Evaluating Objectives and Key Results (OKRs), past, present and future.
Part 1: Binary Scoring
When I first got going with OKRs about five years ago, we didn’t apply a scoring scale. Each Key Result was either achieved or not. Things were simple. It was binary. If your Key Result was “10 new customers by end of quarter” and you ended the quarter with nine new customers, the Key Result was not met.
In fact, it was assumed that you’d hit 10 customers midway through the quarter, cross out the 10 and raise the bar to 15 and then end the quarter with 20. This approach is sometimes referred to as “set the bar high and overachieve.”
It was an unwritten rule that if your team achieved its Objectives, your team would be more celebrated and more likely to get promotions. Your team was successful to the extent that the OKRs were achieved.
To be clear, individuals on the team that achieved its Objectives were more likely to get a bonus. After all, shouldn’t a bonus be tied to success?
This system didn’t always work well nor did it claim to be perfect. Suppose a team actually had the Key Result “10 new customers” but ended up with nine. There would be a sense of failure given that we had a binary scoring system. In other words, nine was interpreted as “falling short.” Not by much, but still, the feeling was one of losing.
To combat the black and white nature of a binary scoring system, more refined scoring systems were developed in the OKRs space. If we look at Google for example, we can see how the introduction of a scaled scoring system adds an additional degree of sophistication that works well with their culture.
Part 2: Google-Style Grading on a 0-1 Scale
I first learned about how Google grades OKRs about the time the Google Ventures video came out in 2013. The idea was to standardize how all OKRs are scored across the organization with 1 representing a complete achievement, 0.5 as “pretty good” and 0 as “no progress.” At Google, the culture values stretch goals. So much so that scoring all 1s on your OKRs means you didn’t set your goals high enough. Now I recently heard a story about a Googler who set goals very high and then went on to achieve all them. Apparently, everyone assumed he sandbagged. I’m not 100% sure this story is true, but given the number of people working at Google, it’s likely that this scenario has occurred multiple times.
I see how Google’s normalized scoring model can be effective to an extent.

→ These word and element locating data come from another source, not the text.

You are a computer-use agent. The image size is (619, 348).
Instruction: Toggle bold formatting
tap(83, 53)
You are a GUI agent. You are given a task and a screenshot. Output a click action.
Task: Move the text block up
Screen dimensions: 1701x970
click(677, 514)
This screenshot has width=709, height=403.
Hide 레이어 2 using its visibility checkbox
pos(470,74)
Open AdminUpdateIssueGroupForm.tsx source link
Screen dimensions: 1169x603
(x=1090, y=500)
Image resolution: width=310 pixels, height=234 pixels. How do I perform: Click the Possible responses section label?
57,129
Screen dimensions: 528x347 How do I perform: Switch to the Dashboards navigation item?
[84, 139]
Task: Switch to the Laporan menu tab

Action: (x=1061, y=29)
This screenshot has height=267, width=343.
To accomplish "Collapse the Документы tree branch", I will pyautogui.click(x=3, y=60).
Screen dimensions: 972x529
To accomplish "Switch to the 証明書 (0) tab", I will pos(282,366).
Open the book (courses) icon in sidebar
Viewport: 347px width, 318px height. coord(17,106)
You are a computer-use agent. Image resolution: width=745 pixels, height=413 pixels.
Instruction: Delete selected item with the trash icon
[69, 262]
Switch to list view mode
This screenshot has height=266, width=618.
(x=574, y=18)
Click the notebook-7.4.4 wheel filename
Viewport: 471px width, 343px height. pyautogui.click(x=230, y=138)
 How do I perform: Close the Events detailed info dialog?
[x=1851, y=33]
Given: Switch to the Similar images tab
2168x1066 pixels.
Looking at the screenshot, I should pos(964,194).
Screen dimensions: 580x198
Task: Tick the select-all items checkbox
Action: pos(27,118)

It gives everyone a way of knowing how to measure success. While it may not be perfect, it is certainly more effective than a 0/1 or yes/no-binary method of scoring. If nothing else, it standardizes the conversations and streamlines communication about performance on Objectives.
As an OKRs coach, I find most organizations that implement a scoring system either score the Key Results at the end of the quarter only or at several intervals during the quarter. However, they generally do not define scoring criteria as part of the definition of the Key Result. If you want to use a standardized scoring system, the scoring criteria for each Key Result MUST be defined as part of the creation of the Key Result. In these cases, I would argue that a Key Result is not finalized until the team agrees on the scoring criteria. The conversation about what makes a “.3” or a “.7” is also not very interesting unless we define the “.3” and the “.7”. After discussing this with Vincent Drucker, I’ve arrived on the following guidelines that my clients are finding very useful:
Key insight from OKRs coaching:Gamify OKRs by including a consistent scoring system (aka grades) for every Key Result
Here’s an example showing the power of defining scoring criteria upfront for a Key Result.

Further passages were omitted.